More about open citations — Citation Gecko, Citation extraction from PDF & LOC-DB

Baader-Meinhof phenomenon describes a cognitive bias where learning a new word tends to make one notice the word being used more.

It might be the same with new ideas and concepts. Since I started to learn about open citations, I start seeing them everwhere.

For example I recently learnt about Citation Gecko — a novel literature mapping tool that allowed you to map out your research using “seed papers”.

The key here is that Citation Gecko was able to leverage citation links between seed papers and other papers to help highlight possible papers of interest.

For instance it could reveal papers that were cited frequently by your seed papers (co-citations) or conversely papers that cited your seed papers a lot (bibliometric coupling) among other tricks.

What is Citation Gecko

But where is the data from?

An earlier tool I was familar with called whocites did something similar but scraped the data from Google Scholar, which was very slow and led to a lot of captchas.

Citation Gecko is a lot faster and uses open citations from OpenCitations, Crossref and Microsoft Academic.

In particular, I suspect a ton of citations come from Microsoft Academic but in my testing it was pretty easy to hit the API rate limits for that.

Project LOC-DB — Can libraries capture , process and release linked open citations?

I was recently chatting with @Zuphilip a librarian in Mannheim, Germany and he mentioned about the LOC-DB project.

You can read the paper here but my understanding is it is a very interesting project by a few German Libraries to scan print books and process electronic journals in areas such as social sciences , extract the citations in those items and process them into “standardized, structured format that is fit for sharing and reuse in Linked Open Data contexts”.

In a long run, if the process is efficient enough and sufficient libraries to do this, one could imagine a crowd sourced web of science like citation index might emerge.

But obviously this isn’t a easy undertaking and requires embedding the process into the library workflow.

LOC-DC front end

First, a lot of work was done on improving on the state of art for automatic reference extraction of ingested full text and their solution if I understand it correctly, is to train a “layout driven” model to learn which sections of the page are likely to be references e.g. which lines are belong to the same reference (“reference segmentation”) before using OCR on them and passing the string to Parcit for metadata extraction.

This improves on the state of art which is to use Parcit directly to detect references in text.

The whole process is only semi-automated though, because you will still need an editorial system for librarians to confirm and match the extracted citation strings to items from internal and external databases (e.g. Crossref, e OpenCitations
SPARQL endpoint, Google Scholar etc) as well as occasionally correct metadata.

Editorial system for librarians to confirm citations and metadata with external and internal databases

Again, I highly recommend you read the paper as it goes into more detail on the nuts and bolts and with a final section focusing on how long the process takes and whether it is realistic and worthwhile to do this.

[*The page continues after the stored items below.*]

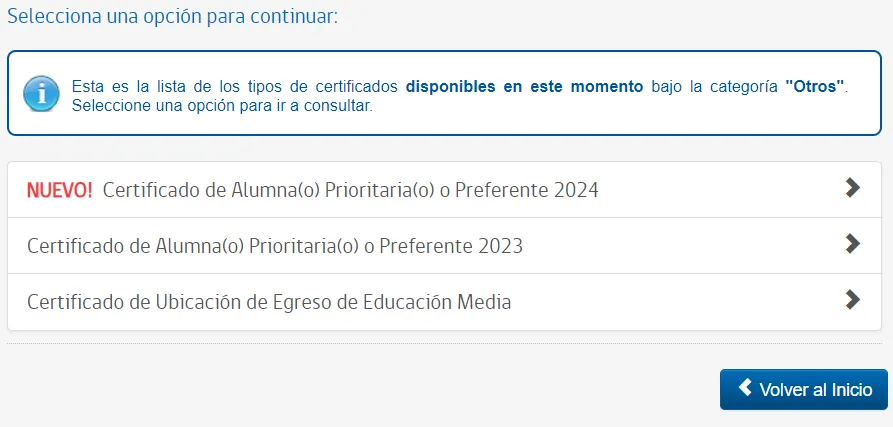
Task: Click the bold text "disponibles en este momento"
Action: click(524, 86)
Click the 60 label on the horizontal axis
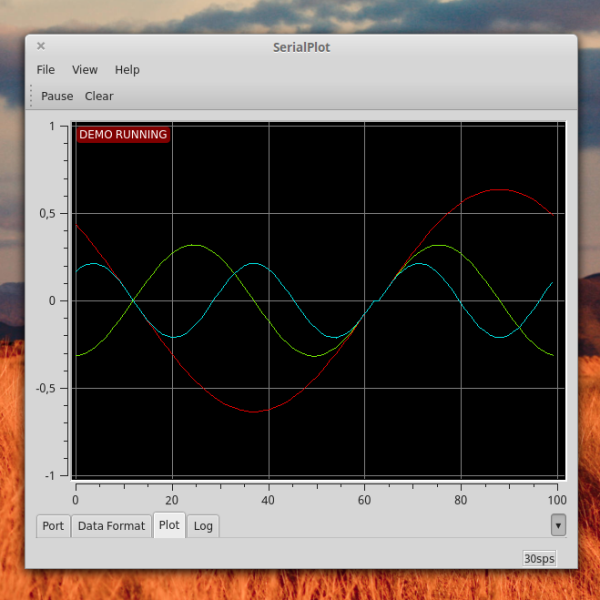Screen dimensions: 600x600 click(364, 500)
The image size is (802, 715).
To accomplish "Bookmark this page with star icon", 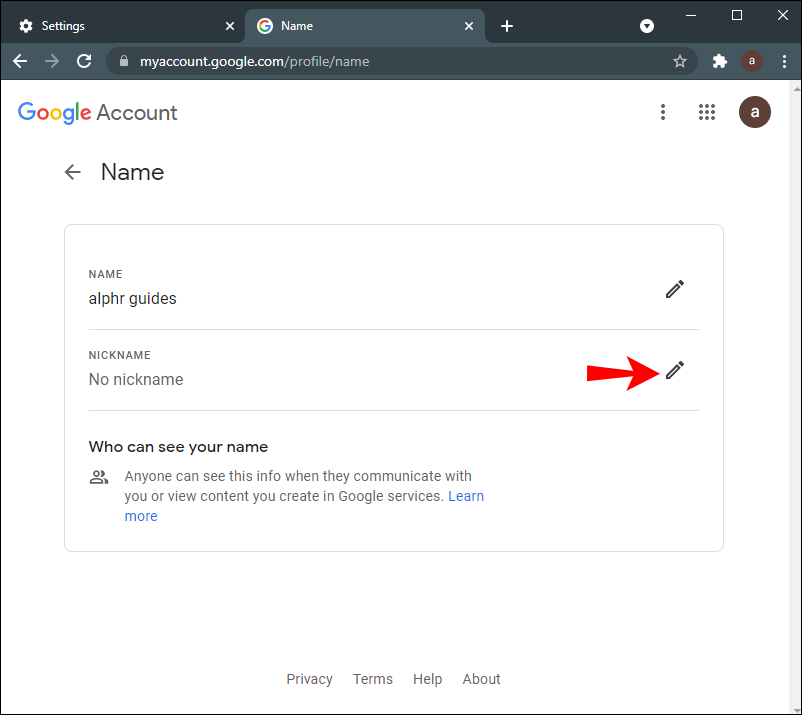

The upshot is at the current rate, Mannheim University library would need
between 6 and 12 people to process all literature of social sciences bought
in 2011 by Mannheim University Library.

Reference extraction for fun & profit — or Crowd-source citations?

I have recently being playing with Scholarcy a Chrome extension that extracts and provides summaries of papers from PDF. One of the more nifty features is that it can also extract references from the PDF (in a similar manner to Project LOC-DB) and extract everything into a RIS or Bibtext file.

Export extracted references from PDF in RIS or Bibtex in Scholarcy

I can see such a feature being useful in it’s own right for researchers who want to do systematic reviews by quickly importing a list of references from seed papers into reference managers.

Citations imported from Scholarcy into Mendeley isn’t always perfect, improve it by doing Crossref lookups of doi

The extraction from Scholarcy isn’t always 100% correct, so like the Project LOC-DB, you may need to verify the data. In the case of Mendeley, if a doi exists you can do a crossref lookup.

I wonder if a reference manager with the functionality of ingesting pdfs to parse citations (e.g. Zotero in plugin) might be useful to double as a way to crowd source open citations which feeds back to a open citations system like Opencitations.

A wild idea would be a system with the features of citation gecko, except instead of the references and papers just coming from Crossref etc, you could also add on references from this pdf extraction system.

For instance you might have a seed paper not known by the usual sources, no problem, you upload the extracted references in pdf, then associate the references in them with crossref etc.. and you are in business (at least in terms of seeing what it cites on your citation map)